Already the Bric countries — Brazil, Russia, India and China — appear to have broken up the continent so that they do not compete in the same markets driving prices up. China’s oil demand is met by Angola, where it buys about $20-billion of oil each year, yet China imports only $500-million of oil from Africa’s other major oil exporter, Nigeria. It is India that has the oil relationship with Nigeria, which is now India’s second-largest source of energy.
Unfortunately, Africa does not appear to have a similar strategy or coordination. African countries are outbidding one another for short-term gains without focusing on the long-term benefits.
Africa needs to create agreements similar to oil cartel Opec, which has successively protected the interests of oil-producing countries by not allowing destructive price competition to destroy its industries. Africa needs to create trading blocks in the East, South and West so that regions can work together to create long-term, sustainable business and trade relations with China.
n excellent example of this is the recent decision by China to remove tariffs on imports from poorer African nations. South Africa lobbied to have all African countries included. This was not agreed to by China, although the list of tariff-exempt products from Africa was increased to 440.
However, the Southern African Development Community can still take advantage of the offering to poorer countries as it has one of the poorest countries in the world, Lesotho, in its trading bloc. By creating a regional strategy, South Africa and other SADC members could manufacture products that they on-sell to Lesotho, which in turn could export them to China, benefiting from the zero-tariff arrangement. This is how economic regions throughout the world operate, by leveraging their strengths to benefit the region as a whole.

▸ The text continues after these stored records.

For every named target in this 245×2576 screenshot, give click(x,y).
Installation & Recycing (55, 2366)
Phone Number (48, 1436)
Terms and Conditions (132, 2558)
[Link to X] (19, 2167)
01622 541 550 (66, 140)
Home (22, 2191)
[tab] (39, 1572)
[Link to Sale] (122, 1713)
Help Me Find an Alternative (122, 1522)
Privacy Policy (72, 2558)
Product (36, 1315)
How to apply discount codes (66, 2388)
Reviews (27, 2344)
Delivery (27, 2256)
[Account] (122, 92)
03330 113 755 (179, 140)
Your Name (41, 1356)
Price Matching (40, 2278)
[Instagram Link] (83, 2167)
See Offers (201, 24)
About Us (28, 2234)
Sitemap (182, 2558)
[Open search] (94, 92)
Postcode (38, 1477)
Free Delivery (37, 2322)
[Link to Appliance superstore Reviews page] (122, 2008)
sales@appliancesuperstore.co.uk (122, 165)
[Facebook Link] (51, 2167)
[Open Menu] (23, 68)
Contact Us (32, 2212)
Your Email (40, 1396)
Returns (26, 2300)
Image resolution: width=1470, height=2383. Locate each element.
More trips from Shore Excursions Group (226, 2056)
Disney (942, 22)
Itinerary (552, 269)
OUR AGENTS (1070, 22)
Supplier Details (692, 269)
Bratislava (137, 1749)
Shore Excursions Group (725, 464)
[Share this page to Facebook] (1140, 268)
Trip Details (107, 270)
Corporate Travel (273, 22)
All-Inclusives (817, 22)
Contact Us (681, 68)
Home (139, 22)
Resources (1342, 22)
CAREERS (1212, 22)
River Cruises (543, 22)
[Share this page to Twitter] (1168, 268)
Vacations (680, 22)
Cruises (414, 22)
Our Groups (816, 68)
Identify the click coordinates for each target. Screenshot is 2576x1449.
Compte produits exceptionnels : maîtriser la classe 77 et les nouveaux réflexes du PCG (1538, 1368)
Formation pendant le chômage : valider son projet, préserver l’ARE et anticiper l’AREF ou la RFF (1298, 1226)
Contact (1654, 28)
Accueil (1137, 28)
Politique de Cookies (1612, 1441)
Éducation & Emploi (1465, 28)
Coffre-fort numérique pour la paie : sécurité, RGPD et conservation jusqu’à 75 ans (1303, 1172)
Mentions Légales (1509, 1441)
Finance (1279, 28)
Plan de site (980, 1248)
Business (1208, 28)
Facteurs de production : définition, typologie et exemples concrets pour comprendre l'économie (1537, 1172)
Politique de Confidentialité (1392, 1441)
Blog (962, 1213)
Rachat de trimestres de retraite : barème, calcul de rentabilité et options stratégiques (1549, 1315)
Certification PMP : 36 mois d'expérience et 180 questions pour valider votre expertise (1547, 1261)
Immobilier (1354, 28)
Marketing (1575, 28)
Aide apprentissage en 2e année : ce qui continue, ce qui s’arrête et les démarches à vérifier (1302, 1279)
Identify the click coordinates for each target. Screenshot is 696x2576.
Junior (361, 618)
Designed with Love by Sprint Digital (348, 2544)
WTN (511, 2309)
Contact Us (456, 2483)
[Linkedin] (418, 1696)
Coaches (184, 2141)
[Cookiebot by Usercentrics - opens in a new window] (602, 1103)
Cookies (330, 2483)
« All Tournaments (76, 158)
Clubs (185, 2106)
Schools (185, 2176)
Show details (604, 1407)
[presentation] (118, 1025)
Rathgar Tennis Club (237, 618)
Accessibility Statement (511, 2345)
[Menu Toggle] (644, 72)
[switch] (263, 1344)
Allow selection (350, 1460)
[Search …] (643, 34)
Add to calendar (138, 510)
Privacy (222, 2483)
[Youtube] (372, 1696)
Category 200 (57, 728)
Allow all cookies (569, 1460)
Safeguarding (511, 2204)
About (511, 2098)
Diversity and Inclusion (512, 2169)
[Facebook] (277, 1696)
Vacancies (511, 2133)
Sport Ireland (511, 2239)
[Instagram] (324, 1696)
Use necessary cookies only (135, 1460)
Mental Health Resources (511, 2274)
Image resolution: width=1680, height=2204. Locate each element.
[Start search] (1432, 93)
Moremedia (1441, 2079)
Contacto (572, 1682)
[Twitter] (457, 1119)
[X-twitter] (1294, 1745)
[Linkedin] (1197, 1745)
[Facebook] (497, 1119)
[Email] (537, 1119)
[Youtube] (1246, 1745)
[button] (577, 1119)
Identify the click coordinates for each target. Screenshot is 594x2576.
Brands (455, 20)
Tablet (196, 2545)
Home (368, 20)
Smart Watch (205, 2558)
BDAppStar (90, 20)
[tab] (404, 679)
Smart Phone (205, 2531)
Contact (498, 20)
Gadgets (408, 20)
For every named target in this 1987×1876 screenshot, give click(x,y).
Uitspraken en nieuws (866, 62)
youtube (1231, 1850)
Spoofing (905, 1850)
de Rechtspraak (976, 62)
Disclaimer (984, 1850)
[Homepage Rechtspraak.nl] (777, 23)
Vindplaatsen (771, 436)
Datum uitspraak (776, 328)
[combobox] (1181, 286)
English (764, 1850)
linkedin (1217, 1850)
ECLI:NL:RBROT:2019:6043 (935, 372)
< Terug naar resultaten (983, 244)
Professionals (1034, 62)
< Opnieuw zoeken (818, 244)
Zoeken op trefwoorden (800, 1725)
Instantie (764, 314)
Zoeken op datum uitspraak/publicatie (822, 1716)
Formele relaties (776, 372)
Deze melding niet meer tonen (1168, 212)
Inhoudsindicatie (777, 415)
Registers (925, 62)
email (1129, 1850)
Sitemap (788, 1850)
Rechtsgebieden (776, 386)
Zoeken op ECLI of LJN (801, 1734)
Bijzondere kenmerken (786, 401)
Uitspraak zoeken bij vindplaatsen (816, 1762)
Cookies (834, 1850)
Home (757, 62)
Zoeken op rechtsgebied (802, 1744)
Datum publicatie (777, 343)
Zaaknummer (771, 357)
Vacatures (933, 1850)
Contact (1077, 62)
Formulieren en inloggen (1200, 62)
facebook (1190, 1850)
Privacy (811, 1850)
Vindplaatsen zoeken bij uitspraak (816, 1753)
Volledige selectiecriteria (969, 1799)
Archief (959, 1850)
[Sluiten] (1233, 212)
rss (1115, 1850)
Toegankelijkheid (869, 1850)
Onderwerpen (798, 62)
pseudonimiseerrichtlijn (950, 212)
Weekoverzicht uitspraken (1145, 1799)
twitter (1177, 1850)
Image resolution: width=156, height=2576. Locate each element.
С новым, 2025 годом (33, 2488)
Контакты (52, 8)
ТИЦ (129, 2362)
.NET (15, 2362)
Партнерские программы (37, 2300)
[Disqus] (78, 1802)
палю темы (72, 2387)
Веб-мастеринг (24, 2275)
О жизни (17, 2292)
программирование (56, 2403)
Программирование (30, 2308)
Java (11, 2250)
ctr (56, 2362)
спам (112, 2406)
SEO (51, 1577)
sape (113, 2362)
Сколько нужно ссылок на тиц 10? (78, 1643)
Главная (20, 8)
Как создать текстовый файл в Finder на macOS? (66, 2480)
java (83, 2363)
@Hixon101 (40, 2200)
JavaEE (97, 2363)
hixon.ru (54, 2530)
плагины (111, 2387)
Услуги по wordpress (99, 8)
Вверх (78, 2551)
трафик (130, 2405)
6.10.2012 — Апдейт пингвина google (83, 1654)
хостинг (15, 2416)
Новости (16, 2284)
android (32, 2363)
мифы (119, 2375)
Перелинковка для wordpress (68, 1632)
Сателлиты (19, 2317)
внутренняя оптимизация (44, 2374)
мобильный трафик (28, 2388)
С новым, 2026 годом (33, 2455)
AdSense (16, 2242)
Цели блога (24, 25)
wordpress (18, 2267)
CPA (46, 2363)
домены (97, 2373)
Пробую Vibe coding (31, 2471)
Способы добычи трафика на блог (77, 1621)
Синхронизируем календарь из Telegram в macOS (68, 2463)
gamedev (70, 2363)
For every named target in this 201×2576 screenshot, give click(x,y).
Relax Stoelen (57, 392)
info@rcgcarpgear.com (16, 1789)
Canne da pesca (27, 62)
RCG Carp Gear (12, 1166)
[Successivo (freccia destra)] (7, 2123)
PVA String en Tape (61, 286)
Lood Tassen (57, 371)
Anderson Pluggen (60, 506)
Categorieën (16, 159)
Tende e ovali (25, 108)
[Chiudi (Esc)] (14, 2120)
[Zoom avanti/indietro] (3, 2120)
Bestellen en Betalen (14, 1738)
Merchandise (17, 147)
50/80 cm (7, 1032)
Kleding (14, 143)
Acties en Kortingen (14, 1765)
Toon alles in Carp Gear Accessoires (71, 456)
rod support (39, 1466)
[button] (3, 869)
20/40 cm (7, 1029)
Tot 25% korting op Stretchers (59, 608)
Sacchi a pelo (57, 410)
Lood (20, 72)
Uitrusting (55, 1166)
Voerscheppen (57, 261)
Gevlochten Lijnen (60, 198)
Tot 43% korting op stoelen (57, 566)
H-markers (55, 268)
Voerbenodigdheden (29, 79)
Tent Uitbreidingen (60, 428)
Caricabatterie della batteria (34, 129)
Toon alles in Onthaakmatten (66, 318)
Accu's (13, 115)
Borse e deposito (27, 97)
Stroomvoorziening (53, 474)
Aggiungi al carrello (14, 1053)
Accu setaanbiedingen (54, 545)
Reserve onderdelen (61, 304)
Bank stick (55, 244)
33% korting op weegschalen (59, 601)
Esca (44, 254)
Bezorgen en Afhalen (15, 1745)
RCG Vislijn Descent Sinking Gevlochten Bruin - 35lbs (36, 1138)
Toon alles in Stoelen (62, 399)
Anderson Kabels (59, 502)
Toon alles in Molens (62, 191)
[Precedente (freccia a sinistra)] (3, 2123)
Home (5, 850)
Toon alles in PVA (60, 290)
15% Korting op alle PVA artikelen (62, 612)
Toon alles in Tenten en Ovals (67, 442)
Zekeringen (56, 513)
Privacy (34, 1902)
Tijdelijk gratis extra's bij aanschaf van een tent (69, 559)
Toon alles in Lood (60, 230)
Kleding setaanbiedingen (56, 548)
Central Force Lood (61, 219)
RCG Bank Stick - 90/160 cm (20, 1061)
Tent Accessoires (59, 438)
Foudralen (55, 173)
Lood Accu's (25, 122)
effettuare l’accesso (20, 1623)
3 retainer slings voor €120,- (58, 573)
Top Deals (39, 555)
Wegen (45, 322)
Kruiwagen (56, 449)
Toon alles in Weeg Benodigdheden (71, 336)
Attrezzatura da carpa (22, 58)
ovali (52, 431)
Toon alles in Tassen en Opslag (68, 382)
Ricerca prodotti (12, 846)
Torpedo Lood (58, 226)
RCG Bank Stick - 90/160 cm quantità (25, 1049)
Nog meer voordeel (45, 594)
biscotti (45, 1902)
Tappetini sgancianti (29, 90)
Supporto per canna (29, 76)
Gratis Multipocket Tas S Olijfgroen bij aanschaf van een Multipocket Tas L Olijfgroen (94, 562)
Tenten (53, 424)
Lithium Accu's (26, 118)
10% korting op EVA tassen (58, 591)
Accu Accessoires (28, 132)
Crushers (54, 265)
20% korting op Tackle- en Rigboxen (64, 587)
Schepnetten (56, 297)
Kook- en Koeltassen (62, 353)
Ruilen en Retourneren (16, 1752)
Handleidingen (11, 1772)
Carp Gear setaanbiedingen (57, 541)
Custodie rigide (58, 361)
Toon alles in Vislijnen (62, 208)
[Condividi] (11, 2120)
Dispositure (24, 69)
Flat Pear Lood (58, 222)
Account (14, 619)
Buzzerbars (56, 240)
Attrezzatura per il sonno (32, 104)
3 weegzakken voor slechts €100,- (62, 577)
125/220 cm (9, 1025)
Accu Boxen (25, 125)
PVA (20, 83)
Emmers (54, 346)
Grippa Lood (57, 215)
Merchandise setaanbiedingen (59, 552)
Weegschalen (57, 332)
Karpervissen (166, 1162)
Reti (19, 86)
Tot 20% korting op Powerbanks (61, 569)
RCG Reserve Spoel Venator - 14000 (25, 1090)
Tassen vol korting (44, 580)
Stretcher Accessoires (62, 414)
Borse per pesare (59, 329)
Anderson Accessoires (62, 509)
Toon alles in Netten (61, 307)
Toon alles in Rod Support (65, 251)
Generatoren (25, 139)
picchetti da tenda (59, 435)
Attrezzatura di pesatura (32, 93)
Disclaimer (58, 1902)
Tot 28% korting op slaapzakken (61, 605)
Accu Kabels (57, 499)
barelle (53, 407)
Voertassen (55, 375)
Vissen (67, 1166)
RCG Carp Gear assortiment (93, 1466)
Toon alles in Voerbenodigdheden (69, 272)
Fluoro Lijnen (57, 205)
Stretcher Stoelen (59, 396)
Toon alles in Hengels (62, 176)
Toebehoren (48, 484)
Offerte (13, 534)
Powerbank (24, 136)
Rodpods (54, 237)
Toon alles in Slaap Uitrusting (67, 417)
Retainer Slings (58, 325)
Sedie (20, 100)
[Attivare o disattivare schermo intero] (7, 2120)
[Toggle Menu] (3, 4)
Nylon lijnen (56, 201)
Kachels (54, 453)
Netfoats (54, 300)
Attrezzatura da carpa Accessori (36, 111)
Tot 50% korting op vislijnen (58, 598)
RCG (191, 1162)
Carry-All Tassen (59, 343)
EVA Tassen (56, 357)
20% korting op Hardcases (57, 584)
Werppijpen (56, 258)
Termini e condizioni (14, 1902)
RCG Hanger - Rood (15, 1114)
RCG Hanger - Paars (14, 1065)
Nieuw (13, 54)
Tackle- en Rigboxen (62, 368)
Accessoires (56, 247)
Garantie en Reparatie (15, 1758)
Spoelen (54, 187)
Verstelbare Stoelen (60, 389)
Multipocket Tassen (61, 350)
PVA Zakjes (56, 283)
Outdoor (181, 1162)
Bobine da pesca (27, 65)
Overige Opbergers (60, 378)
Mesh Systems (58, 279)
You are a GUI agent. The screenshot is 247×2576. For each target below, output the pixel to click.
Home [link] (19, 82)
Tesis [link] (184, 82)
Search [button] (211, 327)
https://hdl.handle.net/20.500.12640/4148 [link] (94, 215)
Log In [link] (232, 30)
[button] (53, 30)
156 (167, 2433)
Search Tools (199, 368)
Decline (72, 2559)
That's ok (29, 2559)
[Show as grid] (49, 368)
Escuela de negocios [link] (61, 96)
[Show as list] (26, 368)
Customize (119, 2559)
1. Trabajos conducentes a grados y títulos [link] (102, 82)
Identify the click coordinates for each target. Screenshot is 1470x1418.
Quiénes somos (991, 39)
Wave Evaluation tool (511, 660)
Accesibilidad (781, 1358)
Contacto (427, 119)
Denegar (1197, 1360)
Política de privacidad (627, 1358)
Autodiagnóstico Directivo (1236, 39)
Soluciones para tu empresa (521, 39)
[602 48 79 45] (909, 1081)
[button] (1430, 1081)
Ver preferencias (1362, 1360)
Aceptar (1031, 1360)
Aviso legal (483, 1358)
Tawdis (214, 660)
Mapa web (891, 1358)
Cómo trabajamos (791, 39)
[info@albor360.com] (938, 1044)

A beneficiation programme could work in a similar way. Ultimately, however, a beneficiation strategy needs to include other resource-producing countries so that Africa shares in long-term wealth creation rather than destroying the wealth of our natural resources for short-term gain. As Stevens said, Africa needs to start asking what China will want in 50 years’ time and start to develop industries around this. With China as a strategic partner, Made in Africa could become a powerful brand.